A whole new set of values and assumptions grows up around this new experience. Former ‘friends’ turn into bitter enemies. New allies appear and are sought out among the ranks of those who were formerly feared and often fought against.

This is what we have been learning with and from the Oil Chemical and Atomic Workers (ocaw) who are striking at the Standard Oil Refinery here in Richmond. When the strike began, as part of a nationwide walk-out against the whole oil industry, it appeared to be a rather routine squabble that would be marked by nothing more than formal picketing and would be over within a few weeks.

The union demands—a 72 cent wage increase (over two years) plus increased retirement and medical benefits—gave no indication that this fight was likely to take on serious political dimensions.

This notion was shattered almost immediately when police, first at the Shell plant in nearby Martinez, and then in Richmond at the gigantic Standard refinery, beat, maced and arrested oil workers and their wives and kids on the picket line. Some credit for heightening the contradiction is due to students from sds who joined the picket line at Standard, helping to turn it from a harmless decoration to a real obstruction of the plant; and forcing Standard officials to call out the cops. But the union pickets readily accepted the student support and most held their ground when the cops moved in to bust up the line.
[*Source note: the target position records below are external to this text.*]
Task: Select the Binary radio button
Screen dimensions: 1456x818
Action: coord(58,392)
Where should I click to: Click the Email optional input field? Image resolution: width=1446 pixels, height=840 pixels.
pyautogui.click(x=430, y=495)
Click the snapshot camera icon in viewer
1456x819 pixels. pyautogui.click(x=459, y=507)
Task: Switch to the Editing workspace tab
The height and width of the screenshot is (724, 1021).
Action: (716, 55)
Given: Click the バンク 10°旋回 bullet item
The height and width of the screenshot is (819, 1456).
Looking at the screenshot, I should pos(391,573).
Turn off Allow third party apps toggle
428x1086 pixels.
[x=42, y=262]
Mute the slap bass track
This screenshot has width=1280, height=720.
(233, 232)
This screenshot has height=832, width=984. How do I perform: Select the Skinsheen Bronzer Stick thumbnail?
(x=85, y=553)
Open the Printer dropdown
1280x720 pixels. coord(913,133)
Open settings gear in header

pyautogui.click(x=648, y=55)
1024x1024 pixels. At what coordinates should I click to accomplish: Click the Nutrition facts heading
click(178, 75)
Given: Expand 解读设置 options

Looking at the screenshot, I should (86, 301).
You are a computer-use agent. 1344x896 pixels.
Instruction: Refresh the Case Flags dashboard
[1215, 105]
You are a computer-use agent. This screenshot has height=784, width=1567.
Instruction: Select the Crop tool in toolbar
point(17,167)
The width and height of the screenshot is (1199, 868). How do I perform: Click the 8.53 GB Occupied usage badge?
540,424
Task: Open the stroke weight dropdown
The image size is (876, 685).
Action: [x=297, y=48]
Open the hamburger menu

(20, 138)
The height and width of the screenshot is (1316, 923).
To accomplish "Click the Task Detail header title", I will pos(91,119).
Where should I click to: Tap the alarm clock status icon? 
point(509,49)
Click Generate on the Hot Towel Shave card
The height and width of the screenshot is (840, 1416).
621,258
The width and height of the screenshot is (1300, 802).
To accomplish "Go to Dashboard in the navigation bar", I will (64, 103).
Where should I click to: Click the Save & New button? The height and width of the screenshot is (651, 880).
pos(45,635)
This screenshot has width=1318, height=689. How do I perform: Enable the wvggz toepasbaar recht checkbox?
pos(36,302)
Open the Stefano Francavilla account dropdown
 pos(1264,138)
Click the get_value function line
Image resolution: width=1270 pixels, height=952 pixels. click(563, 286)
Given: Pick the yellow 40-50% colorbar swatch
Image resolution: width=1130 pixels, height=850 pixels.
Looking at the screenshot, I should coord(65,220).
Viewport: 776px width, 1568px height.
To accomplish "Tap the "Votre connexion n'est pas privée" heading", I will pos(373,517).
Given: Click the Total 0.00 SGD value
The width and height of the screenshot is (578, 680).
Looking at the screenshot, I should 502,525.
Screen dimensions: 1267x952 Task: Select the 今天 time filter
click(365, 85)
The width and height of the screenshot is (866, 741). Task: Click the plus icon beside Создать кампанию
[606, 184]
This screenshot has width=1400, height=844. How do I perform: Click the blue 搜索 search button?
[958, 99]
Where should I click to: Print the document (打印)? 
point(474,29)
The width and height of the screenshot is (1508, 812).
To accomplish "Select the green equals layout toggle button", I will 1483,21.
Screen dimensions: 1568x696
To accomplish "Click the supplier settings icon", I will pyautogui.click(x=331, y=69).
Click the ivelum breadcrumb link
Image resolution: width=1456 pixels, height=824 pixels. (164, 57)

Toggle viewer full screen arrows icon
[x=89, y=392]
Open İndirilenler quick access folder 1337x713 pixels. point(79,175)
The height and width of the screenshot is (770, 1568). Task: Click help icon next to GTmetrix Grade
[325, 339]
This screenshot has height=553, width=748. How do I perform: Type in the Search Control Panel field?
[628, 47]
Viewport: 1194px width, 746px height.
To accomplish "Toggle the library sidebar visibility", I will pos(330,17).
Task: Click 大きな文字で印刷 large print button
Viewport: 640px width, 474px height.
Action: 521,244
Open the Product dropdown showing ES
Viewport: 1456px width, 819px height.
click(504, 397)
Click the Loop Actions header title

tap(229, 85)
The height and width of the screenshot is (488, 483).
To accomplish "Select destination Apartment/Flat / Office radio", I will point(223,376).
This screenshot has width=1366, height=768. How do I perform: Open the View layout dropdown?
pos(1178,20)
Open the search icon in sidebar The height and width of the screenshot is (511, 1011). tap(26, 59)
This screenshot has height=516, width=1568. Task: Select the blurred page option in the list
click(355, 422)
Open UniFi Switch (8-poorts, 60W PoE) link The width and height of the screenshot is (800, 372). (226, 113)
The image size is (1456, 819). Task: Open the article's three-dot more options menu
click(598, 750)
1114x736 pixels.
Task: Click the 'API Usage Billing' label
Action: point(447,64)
In reaction to the police strikebreaking a meeting of the County Central Labour Council was called and the delegates voted to confront the County Board of Supervisors and local city councils and threaten a general strike if the police brutality did not stop at once. This met with the usual run-around from the politicians who promised to ‘study’ the matter. While they were still studying, a couple of union pickets were arrested at the Standard refinery for allegedly throwing rocks at a scab truck (they were charged with violation of an obscure ‘felony rockthrowing’ which carries a mandatory one-year sentence). When Jake Jacobs, Secretary-Treasurer of the union local went down to bail the men out, he was stomped on and arrested by five of Richmond’s finest.

A few days later Jacobs told the Richmond City Councilmen: ‘I know there may be some honest and fair-minded cops on the Richmond police force, but those five who beat me up unnecessarily deserve to be called just what I hear other people calling the police these days: Pigs!’ Earlier, Jacobs told these startled flunkies of Standard Oil, ‘Many of us heard about the gestapo tactics in Chicago and other places, and we didn’t believe it. But now we do.’ And he added that, as a result of the support from students, he and other oil workers ‘used to think that we disagreed with the students’ philosophy, but now we’re not so sure. But we do admire their courage’. A few days later, at a weekly union meeting, Jacobs said, ‘I think a lot of us didn’t support them over there (at San Francisco State) because we believed what we read in the newspapers. Now we know what kind of coverage we have been getting from the press, and I think we should be finding out what’s happening from the people actually involved and we should be supporting them, just like they have supported us’.